I ran it against Antenna for kicks:

time gemget gemini://warmedal.se/~antenna/ | test-gemini-links 2>&1 | tee test.gmi

That took 1 minute 7 seconds, checking 86 links, eight of which were considered "DEAD". But seven of those were for irrelevant relative URLs. The one that wasn't was a good link that simply took longer than two seconds to pursue.

I'm not sure I even need to use the "MIME hooks" feature given I can run the likes of the above, and then start Lagrange with the resulting file (test.gmi in this case) as a URL argument, and a little scripting could make that happen for me.

BTW, I love how Lagrange simply adds a tab for subsequent command line invocations if there's already an instance running!

☯️ oldernow · Nov 30 at 14:48:

Ooops... my previous comment somehow lead to the initial posting having two titles... not sure why... I'm not going to try to edit it out because I can imagine Murphy's Law having a field day with my not completely understanding editing post titles/segments... :-)

☯️ oldernow · Nov 30 at 14:54:

And, of course, now I'm realizing not all links are going to be gemini:// links, and of course getgem fails on them, making all https:// links look bad... :-) It never takes long to re-remember why I eventually couldn't do software development anymore.... :-) So I guess I'll play with using cURL against https:// links to at least cover that case, which I imagine to be the most frequent non-gemini:// case....

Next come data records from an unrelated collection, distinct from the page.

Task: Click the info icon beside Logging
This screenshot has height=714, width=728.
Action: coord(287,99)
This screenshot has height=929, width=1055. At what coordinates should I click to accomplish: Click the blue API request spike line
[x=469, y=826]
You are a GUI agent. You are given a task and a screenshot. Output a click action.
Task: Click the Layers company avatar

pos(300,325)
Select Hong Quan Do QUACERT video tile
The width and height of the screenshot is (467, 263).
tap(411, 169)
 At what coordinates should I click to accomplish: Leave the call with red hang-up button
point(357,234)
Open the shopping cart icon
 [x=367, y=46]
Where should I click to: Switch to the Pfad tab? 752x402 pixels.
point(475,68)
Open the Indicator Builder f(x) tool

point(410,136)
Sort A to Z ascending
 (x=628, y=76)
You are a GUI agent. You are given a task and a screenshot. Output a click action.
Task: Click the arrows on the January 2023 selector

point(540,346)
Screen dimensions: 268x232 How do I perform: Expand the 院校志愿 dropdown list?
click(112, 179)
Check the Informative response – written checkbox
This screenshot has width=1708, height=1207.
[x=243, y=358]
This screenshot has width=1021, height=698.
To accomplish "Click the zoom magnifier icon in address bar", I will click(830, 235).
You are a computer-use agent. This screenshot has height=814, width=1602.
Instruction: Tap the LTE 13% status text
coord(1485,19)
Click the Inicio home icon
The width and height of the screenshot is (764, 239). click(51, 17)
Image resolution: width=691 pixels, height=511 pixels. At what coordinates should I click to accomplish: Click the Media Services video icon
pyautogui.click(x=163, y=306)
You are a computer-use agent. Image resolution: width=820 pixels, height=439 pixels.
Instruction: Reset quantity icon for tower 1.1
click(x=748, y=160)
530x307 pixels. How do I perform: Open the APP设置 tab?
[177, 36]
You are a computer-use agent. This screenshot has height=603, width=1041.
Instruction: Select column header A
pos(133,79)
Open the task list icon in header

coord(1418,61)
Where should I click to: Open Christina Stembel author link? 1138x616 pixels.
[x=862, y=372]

🚀 skyjake · Nov 30 at 15:17:

It is probably best to run this as a separate tool/script as you've noted. It is effectively a little crawler, after all.

An interesting related feature in Lagrange could be the creation of an offline archive by saving contents of a capsule and all of its linked pages up to a chosen depth. That would also determine if any links are bad.

When it comes to making too many requests, multiple ones spaced out a few seconds apart are already too much for the lowest-end hardware running servers in Geminispace.

🍵 michaelnordmeyer · Dec 01 at 07:37:

What happened to Gemini's paradigm "one page, one request?"

☯️ oldernow · Dec 01 at 16:29:

Now that I know the "two finger tap" trick to properly display a working context menu in Lagrange, exercising my "check links" code goes like this:

@skyjake that makes me wonder whether there's already (or might be in the future..) the means to customize the "context menu"? It would be nice to be able to add an action that calls a user script to process and return a modified version of the page being viewed - in place. Then the above list could be reduced to just the first bullet.

🚀 skyjake · Dec 01 at 16:44:

At the moment, there is no way for one to add actions to the context menu. It's a nice idea, though. I'll add it to my list of things to do.